» **EXERCISE**: Copy the rows below word for word, starting at the line that contains "Click EDIT to change project ID" and ending at the last line of the rows.
··· EXERCISE MATERIALS
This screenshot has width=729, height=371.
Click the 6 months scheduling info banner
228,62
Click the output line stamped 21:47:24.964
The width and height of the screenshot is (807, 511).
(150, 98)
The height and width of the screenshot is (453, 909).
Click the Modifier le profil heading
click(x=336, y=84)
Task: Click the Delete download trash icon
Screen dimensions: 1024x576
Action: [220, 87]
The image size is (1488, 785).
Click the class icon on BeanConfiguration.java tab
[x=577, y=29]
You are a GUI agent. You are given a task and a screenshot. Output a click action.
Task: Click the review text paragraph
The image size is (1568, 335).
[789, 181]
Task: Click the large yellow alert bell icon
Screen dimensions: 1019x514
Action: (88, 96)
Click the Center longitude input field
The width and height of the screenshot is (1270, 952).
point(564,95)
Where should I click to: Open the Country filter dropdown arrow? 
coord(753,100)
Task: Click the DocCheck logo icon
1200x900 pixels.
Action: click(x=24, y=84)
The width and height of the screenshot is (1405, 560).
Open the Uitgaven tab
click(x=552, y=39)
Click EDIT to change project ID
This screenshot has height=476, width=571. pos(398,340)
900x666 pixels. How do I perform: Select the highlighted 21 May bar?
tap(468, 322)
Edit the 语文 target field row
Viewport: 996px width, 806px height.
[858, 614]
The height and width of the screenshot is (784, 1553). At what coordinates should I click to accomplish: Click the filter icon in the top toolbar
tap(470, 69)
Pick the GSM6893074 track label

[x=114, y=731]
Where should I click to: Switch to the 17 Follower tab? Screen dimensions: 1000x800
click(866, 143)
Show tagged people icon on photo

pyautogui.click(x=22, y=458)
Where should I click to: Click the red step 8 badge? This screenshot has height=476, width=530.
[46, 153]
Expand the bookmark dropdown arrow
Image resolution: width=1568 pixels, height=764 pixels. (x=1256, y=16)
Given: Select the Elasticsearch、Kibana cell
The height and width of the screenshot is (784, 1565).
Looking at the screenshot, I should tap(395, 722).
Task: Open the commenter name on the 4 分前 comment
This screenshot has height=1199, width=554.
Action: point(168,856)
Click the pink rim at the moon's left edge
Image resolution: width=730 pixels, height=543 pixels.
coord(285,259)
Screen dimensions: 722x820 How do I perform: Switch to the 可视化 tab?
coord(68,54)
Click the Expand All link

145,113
······
» **CORRECT ANSWER**:
Click EDIT to change project ID
This screenshot has height=476, width=571. pos(398,340)
900x666 pixels. How do I perform: Select the highlighted 21 May bar?
tap(468, 322)
Edit the 语文 target field row
Viewport: 996px width, 806px height.
[858, 614]
The height and width of the screenshot is (784, 1553). At what coordinates should I click to accomplish: Click the filter icon in the top toolbar
tap(470, 69)
Pick the GSM6893074 track label

[x=114, y=731]
Where should I click to: Switch to the 17 Follower tab? Screen dimensions: 1000x800
click(866, 143)
Show tagged people icon on photo

pyautogui.click(x=22, y=458)
Where should I click to: Click the red step 8 badge? This screenshot has height=476, width=530.
[46, 153]
Expand the bookmark dropdown arrow
Image resolution: width=1568 pixels, height=764 pixels. (x=1256, y=16)
Given: Select the Elasticsearch、Kibana cell
The height and width of the screenshot is (784, 1565).
Looking at the screenshot, I should tap(395, 722).
Task: Open the commenter name on the 4 分前 comment
This screenshot has height=1199, width=554.
Action: point(168,856)
Click the pink rim at the moon's left edge
Image resolution: width=730 pixels, height=543 pixels.
coord(285,259)
Screen dimensions: 722x820 How do I perform: Switch to the 可视化 tab?
coord(68,54)
Click the Expand All link

145,113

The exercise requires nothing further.